Monday, June 1, 2009

Faith Balances the Extremes


Faith is belief in moderation, the opposite of extremes, the antithesis of the "one-ended stick".

It is obvious that faith can't exist without belief. Whenever Jesus encountered someone who struggled with belief, He would commonly ask, "Where is your faith"?

But notice that He also never asked, "Where is your certainty?"

Just as faith is impossible without belief, it is equally impossible without the presence of doubt.

If you are absolutely 100% certain of any belief, it can NOT be defined as faith. No one has FAITH that they are going to die.
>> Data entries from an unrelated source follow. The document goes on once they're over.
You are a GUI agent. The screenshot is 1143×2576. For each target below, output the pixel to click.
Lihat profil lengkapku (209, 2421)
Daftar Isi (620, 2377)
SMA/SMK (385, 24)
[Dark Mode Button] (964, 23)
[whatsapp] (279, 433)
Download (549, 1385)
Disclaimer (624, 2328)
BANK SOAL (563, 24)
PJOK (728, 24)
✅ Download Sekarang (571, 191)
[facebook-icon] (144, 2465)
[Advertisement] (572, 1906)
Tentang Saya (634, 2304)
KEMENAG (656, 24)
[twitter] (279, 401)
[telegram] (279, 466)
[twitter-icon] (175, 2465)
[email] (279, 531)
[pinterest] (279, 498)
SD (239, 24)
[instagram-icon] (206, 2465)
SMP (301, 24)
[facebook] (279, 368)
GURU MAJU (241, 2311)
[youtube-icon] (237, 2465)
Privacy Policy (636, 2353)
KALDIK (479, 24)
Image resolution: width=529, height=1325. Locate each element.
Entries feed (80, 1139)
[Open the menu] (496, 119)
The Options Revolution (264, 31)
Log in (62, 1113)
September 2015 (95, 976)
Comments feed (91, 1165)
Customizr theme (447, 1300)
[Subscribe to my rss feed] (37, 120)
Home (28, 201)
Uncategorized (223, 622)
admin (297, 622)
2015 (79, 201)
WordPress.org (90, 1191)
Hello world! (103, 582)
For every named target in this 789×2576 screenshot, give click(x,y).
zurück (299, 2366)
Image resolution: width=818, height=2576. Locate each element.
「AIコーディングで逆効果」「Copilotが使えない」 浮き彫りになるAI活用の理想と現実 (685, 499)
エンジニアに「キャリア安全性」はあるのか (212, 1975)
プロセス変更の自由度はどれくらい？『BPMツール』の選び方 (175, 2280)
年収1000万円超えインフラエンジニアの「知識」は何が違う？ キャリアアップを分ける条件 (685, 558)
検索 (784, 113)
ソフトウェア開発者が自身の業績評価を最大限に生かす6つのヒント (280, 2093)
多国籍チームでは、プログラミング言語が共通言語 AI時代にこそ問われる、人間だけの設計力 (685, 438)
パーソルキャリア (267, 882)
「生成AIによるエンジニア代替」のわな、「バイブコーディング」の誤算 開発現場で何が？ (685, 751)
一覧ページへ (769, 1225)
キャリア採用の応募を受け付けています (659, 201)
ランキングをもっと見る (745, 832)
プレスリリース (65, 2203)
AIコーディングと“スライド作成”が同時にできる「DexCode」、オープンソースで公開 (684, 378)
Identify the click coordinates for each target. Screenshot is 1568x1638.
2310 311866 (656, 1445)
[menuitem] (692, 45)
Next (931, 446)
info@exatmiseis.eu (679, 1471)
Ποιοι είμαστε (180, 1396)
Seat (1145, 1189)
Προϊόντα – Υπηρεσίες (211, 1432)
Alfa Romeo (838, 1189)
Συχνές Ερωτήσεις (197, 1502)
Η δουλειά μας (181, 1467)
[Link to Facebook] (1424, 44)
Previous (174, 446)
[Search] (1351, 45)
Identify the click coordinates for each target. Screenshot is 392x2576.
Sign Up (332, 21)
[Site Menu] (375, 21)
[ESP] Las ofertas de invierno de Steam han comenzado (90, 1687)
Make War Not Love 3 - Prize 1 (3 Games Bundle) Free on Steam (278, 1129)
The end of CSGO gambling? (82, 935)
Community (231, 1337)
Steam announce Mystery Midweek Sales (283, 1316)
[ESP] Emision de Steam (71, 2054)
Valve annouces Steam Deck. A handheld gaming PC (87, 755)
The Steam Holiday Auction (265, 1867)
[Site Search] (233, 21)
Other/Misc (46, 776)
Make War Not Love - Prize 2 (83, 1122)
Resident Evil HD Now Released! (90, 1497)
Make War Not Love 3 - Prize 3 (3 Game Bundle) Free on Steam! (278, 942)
No one has faith that the sun will come up tomorrow (although it IS possible, but extremely unlikely that it will NOT come up).

If faith is a belief that is the mean between doubt and certainty, than it appears to in the middle between two extremes.

So why is it that people of faith so often find themselves at the fringes of life?

If you do NOT have faith, then what are you left with except to believe only in that which can be proven with certainty (which is very little) or with a perpetual skepticism that leaves your mind unhinged.

"Let beliefs fade fast and frequently, if you wish institutions to remain the same. The more the life of the mind is unhinged, the more the machinery of matter will be left to itself." - G.K. Chesterton, Orthodoxy, pg 60.

Such thinking changes nothing, not even its adherent.

I once heard a local pastor say it this way: "If your faith hasn't changed you, then you need to change your faith."